Pulliam faced financial trouble as he cared for his family, though. He said he could not afford to raise his kids on a ranch hand’s salary.
“We went to Walmart, and I didn’t have enough room on a credit card to buy my oldest son a pair of tennis shoes,” Pulliam said. “I just realized that I had to do something else.”
An opportunity arose in Arizona, where Pulliam could work for his father-in-law’s backhoe business. A few months into that job, demand for backhoe services fell, and Pulliam found himself on unemployment.
“It was one of the hardest times in my entire life,” Pulliam said. “I’d never not worked. I mean, even growing up through school, we always had summer jobs.”
While in Arizona, Pulliam started volunteering with a local fire station, where he first became certified as an EMT. Pulliam, now a pastor at a church in Kremmling, said God called him back to Grand County. He started volunteering with the county emergency medical services and six months later had a full-time position.
Thirty-three years later, Pulliam will retire Sept. 8. He said he does not do as much field work as deputy chief as he did earlier in his career, but he still gets to experience his favorite part of the job: the people.
“As I’ve gotten off of the street a little bit more, the focus has probably shifted more towards my staff or the people that I work with, and caring for them,” Pulliam said. “Caring for people is probably going to be one of the biggest things that I’m missing.”
When discussing his reasoning for retiring, Pulliam said he feels like EMS has changed in ways that make it harder for him to work in the field at his age. He said Colorado and Grand County have changed since he was growing up as well.
“It’s just not the place that I want to finish my years in,” Pulliam said. “We’re also going to a place where the climate is a little milder, the elevation is definitely lower, and I’m looking forward to that part of it as well.”
Pulliam is referencing northern Montana, where he and his wife bought some property and built a house.

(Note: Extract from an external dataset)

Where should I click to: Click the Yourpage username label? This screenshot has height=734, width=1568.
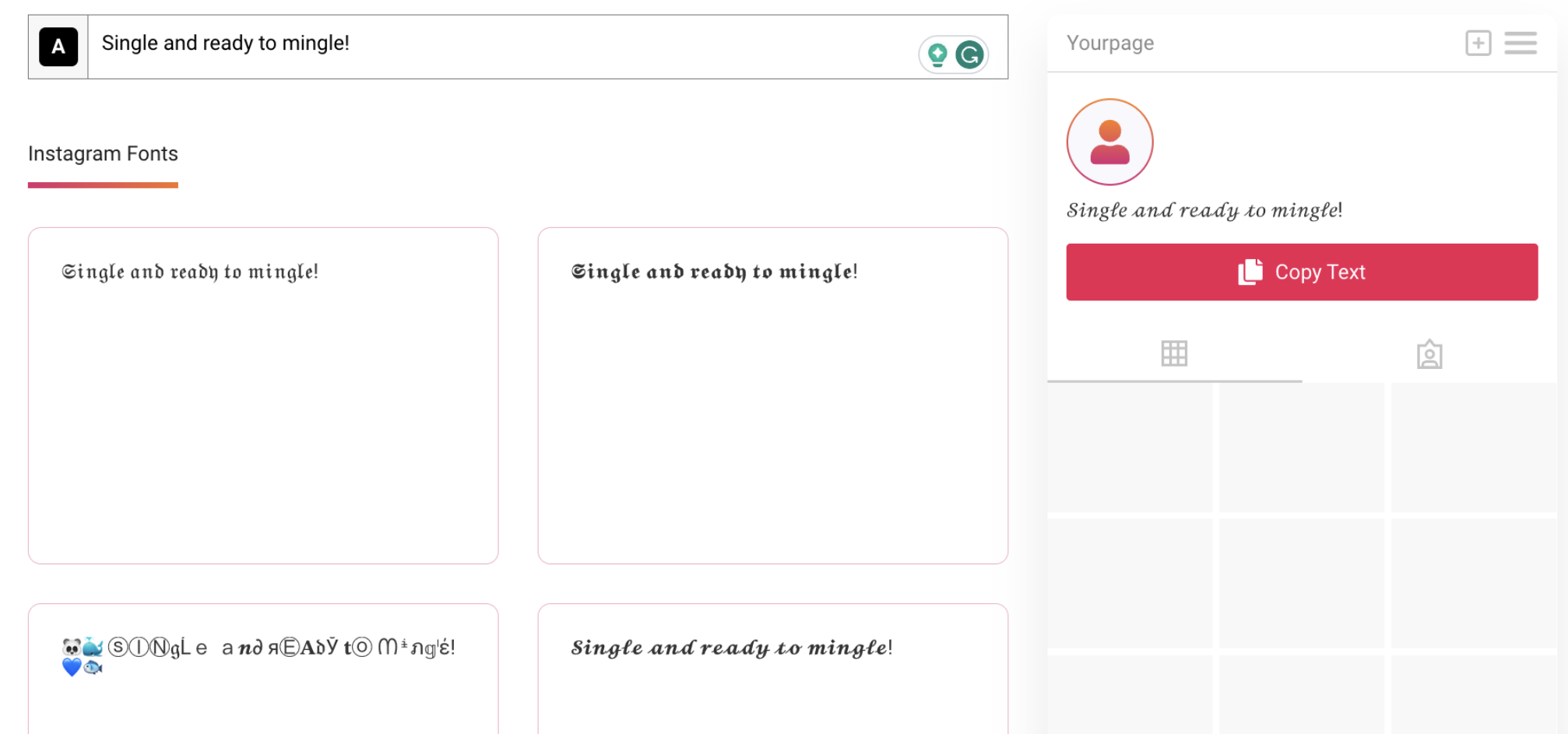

He said they had looked at property in the area before because two of their children live in the state.
“(It is) just about an hour or so from our daughter, about six hours from our son,” Pulliam said. “Kind of a rural area, somewhat undiscovered yet, although they’re starting to see growth as well. Definitely more conservative and more laid back and just a better climate.”
Austin Wingate, a shift captain at Grand County EMS, will take Pulliam’s place once he retires. Pulliam said his time serving the residents and visitors of Grand County has been an honor and privilege.
“I have been greatly blessed by that opportunity, and just really appreciate this whole career,” Pulliam said. “It’s more about the people than it is about me.”